►

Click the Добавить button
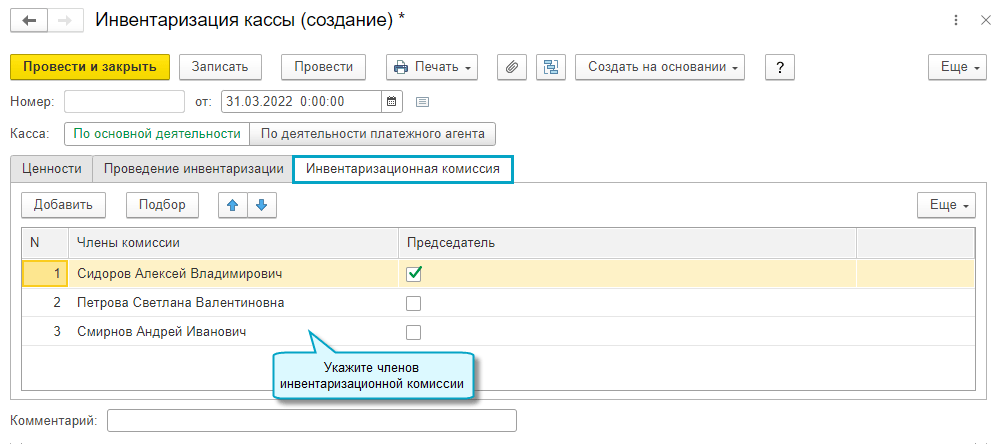Image resolution: width=1006 pixels, height=444 pixels. 63,205
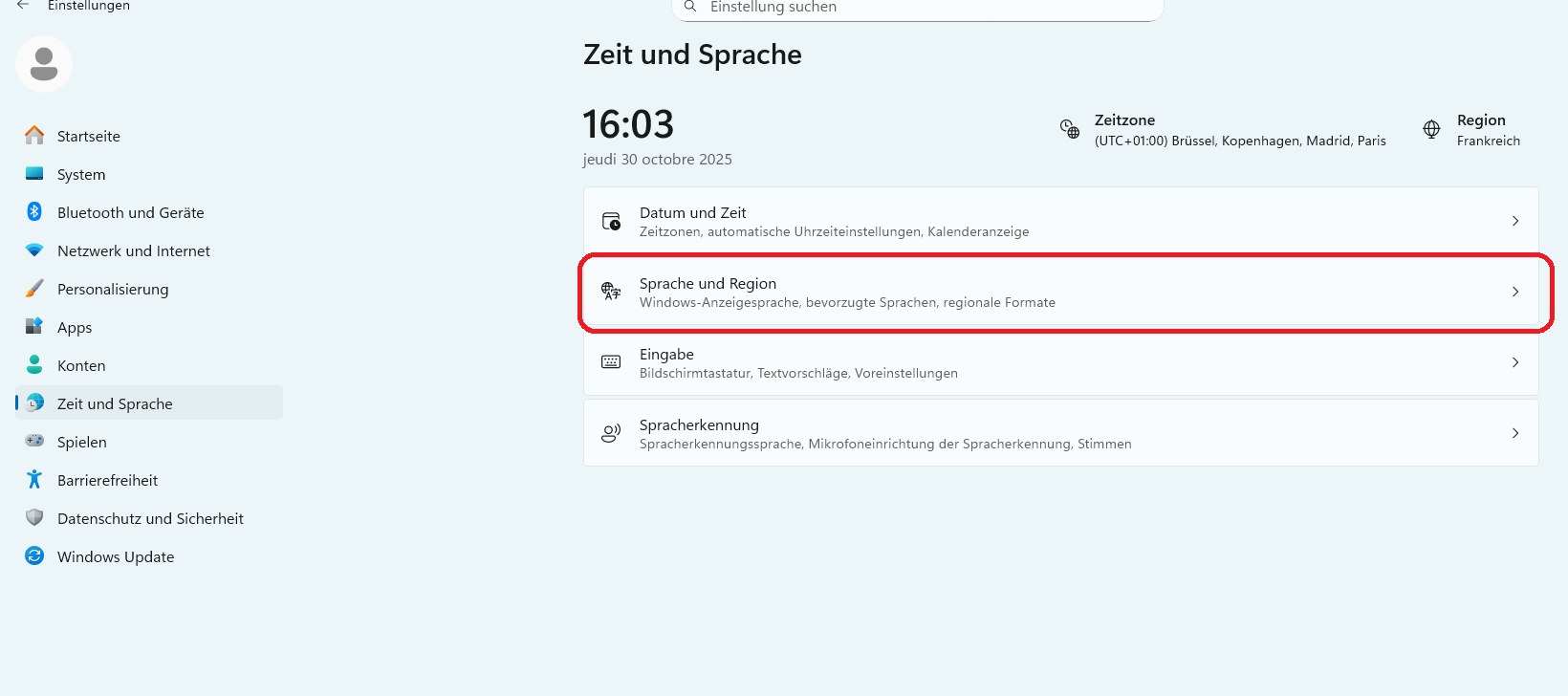
Task: Click the Personalisierung paintbrush icon
Action: [x=34, y=289]
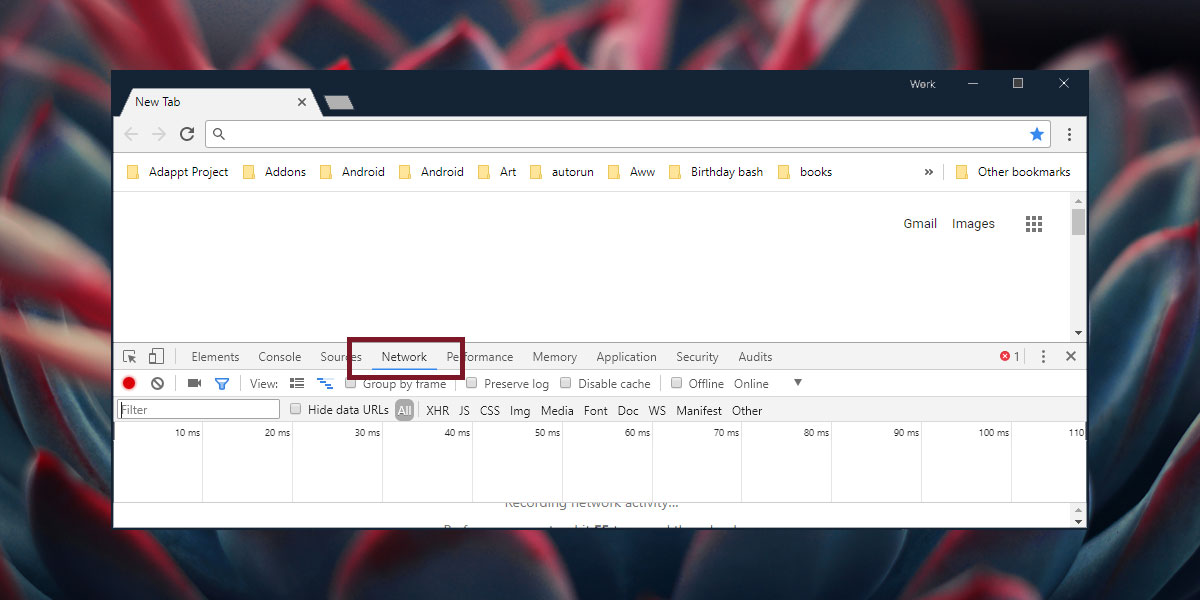Check the Disable cache option

[566, 383]
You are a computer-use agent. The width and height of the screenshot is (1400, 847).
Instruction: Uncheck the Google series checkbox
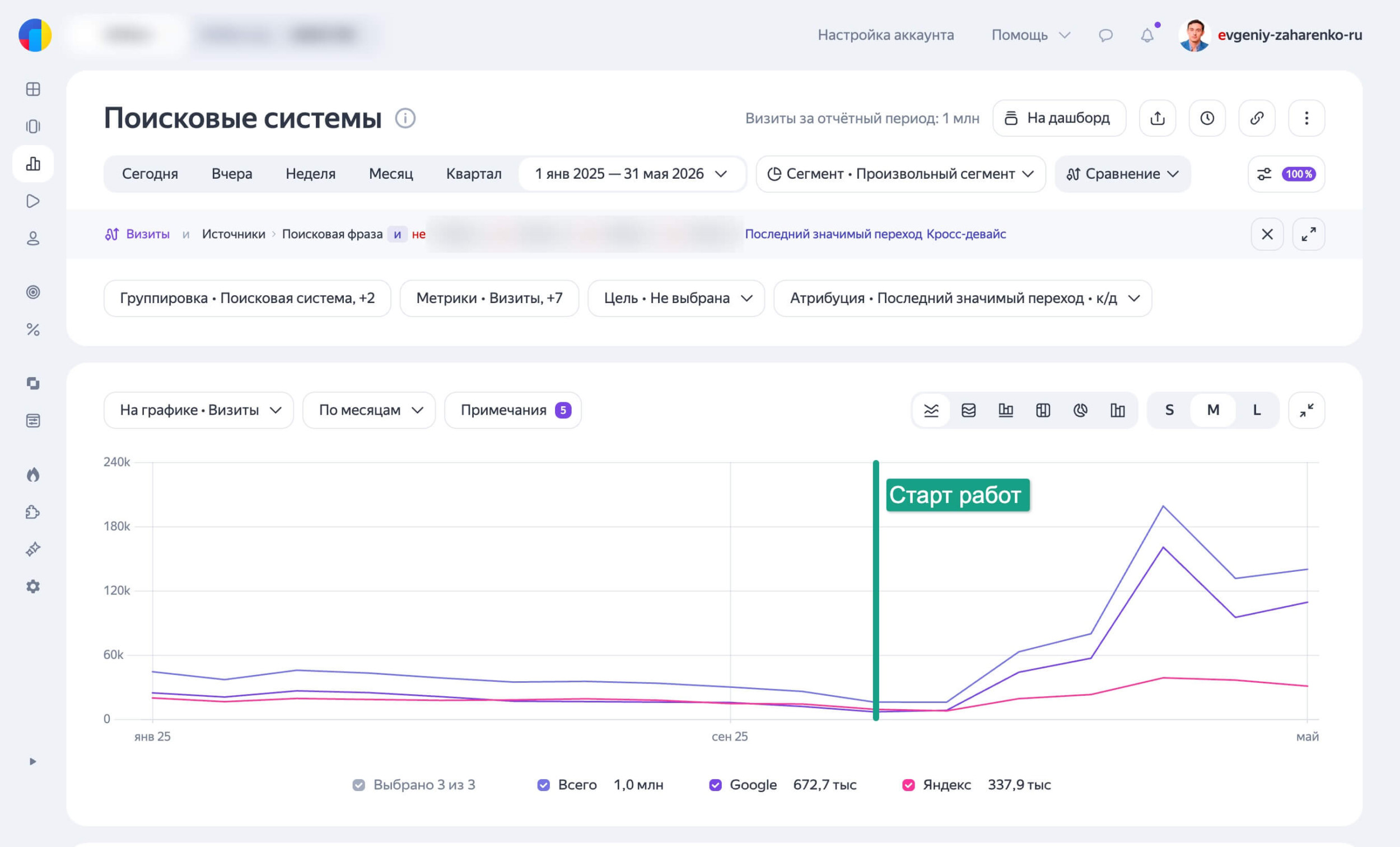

◄

### EXERCISE REQUIREMENTS
Your answer must be the full set of entries, set down exactly and without pictures.

### WRITTEN ANSWER
Click the Добавить button
Image resolution: width=1006 pixels, height=444 pixels. 63,205
Task: Click the Personalisierung paintbrush icon
Action: [x=34, y=289]
Check the Disable cache option

[566, 383]
You are a computer-use agent. The width and height of the screenshot is (1400, 847).
Instruction: Uncheck the Google series checkbox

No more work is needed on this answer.